- Dhumakanal Location in Karnataka, India Dhumakanal Dhumakanal (India)
- Coordinates: 17°12′38″N 75°44′16″E﻿ / ﻿17.21056°N 75.73778°E
- Country: India
- State: Karnataka
- District: Bijapur district, Karnataka
- Talukas: Indi, Karnataka

Population (2010)
- • Total: 1,500
- • Density: 200/km^{2} (520/sq mi)

Languages
- • Official: Kannada
- Time zone: UTC+5:30 (IST)
- Vehicle registration: KA-28
- Nearest city: Chadchan, Karnataka
- Sex ratio: 60:40 ♂/♀
- Literacy: 70%
- Lok Sabha constituency: Bijapur
- Vidhan Sabha constituency: Nagathan
- Climate: hot and cold (Köppen)
- Website: www.dhumakanal.com

= Dhumakanal =

Dhumakanal is a village in the southern state of Karnataka, India. It is located in Indi taluk of Bijapur district, Karnataka. It is nearly 50 km from district headquarters, Bijapur. Its one of the small villages near to Chadchan town; Dhumakanal lies 20 km by road south-east of Chadchan.

==Demographics==
In the 2001 India census, Dhumakanal had a population of 866, with 459 males and 407 females.
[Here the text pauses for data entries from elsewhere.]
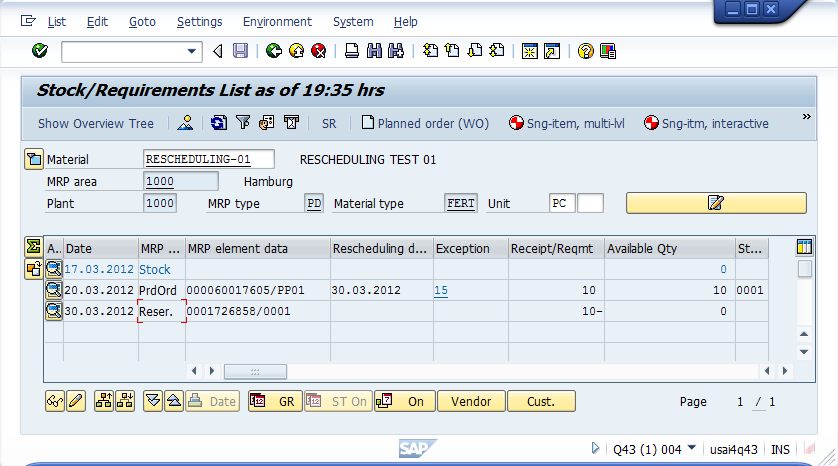Click the green Enter checkmark icon
Screen dimensions: 838x466
coord(39,51)
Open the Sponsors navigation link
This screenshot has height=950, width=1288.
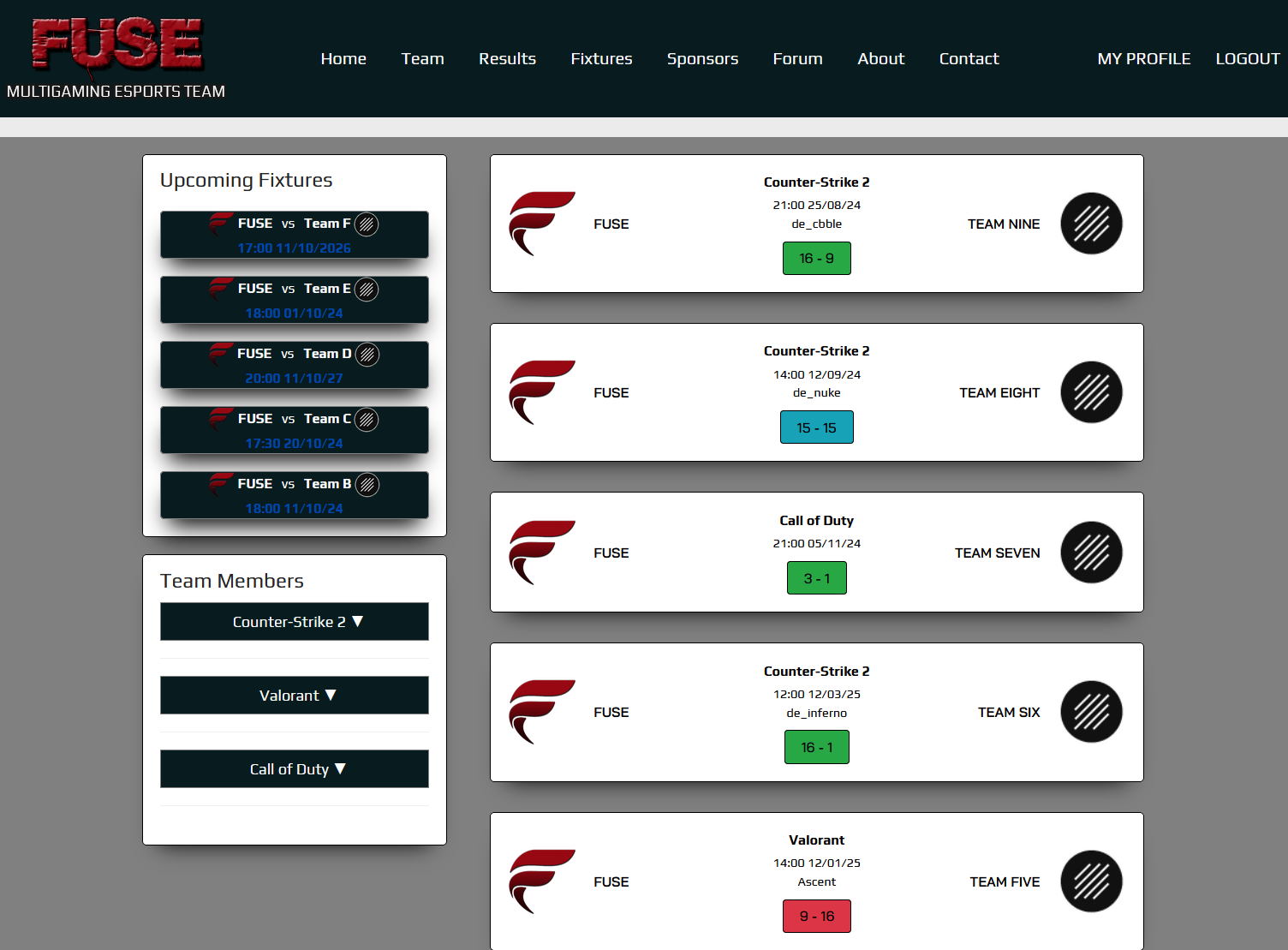(x=702, y=59)
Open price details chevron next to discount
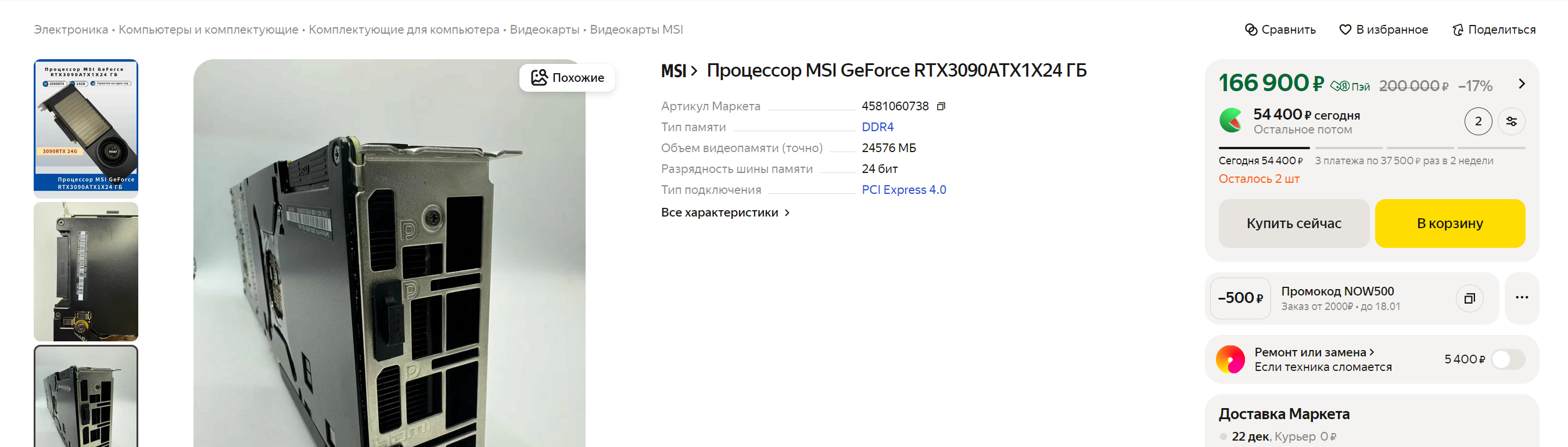This screenshot has height=447, width=1568. click(x=1522, y=84)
In the 2011 census Dhumakanal reported a population of 1,212.

==Agriculture==
Total land of village has more than 80% fertile and cropping area. The village mainly grows sugar cane, grape, maize, sorghum, pearl millet and small area of lemon, onion, turmeric etc. Irrigation is mainly based upon bore-wells and wells.

==Education==
In village there is a Government Higher Primary School currently working with 1st to 8th standard having more than 150 students. The whole village have more than 70% of literacy.

==Trusts==
In village there are some associations doing cultural, sports programmes and other activities.